• Text section:
○ ○ ○ ○

One significant case where a judge was sued and did not receive immunity is Harris v. Harvey. Sylvester Harris, an African-American police lieutenant in Racine, Wisconsin, was attacked in a variety of ways by Judge Richard G. Harvey. Harris sued Harvey because of (a) comments Harvey made to the news media, (b) threatening letters Harvey wrote to city and county officials who attempted to defend Harris, and (c) parties Harvey held for ranking state officials during which he attempted to get Harris removed from law enforcement. The jury concluded that Harvey was not eligible for judicial immunity for these actions, as such acts were not part of the judge's normal duties (i.e. they were "outside his jurisdiction"). The jury awarded Harris $260,000 in damages. Another judge later added $7,500 in legal fees. The United States Court of Appeals for the Seventh Circuit concurred with the jury's decision. Judge Harvey petitioned the Seventh Circuit court for an en banc rehearing, and petitioned to the Supreme Court, both of which were denied. Harris v. Harvey is the first case in the United States where a sitting court judge has been sued and lost in a civil action; it is a binding precedent in the Seventh Circuit and is persuasive authority in the other circuits.

○ ○ ○ ○

• Data segment:
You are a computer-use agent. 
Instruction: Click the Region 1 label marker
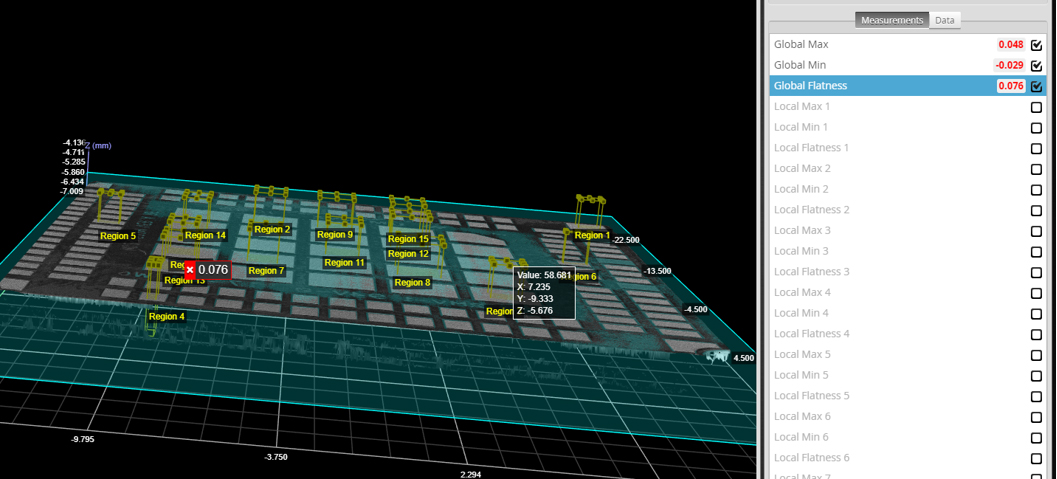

○ ○ ○ ○

• Exercise task: Translate this sentence from the passage on Harris v. Harvey into Spanish: "The United States Court of Appeals for the Seventh Circuit concurred with the jury's decision."

• Task answer: El Tribunal de Apelaciones de los Estados Unidos para el Séptimo Circuito coincidió con la decisión del jurado.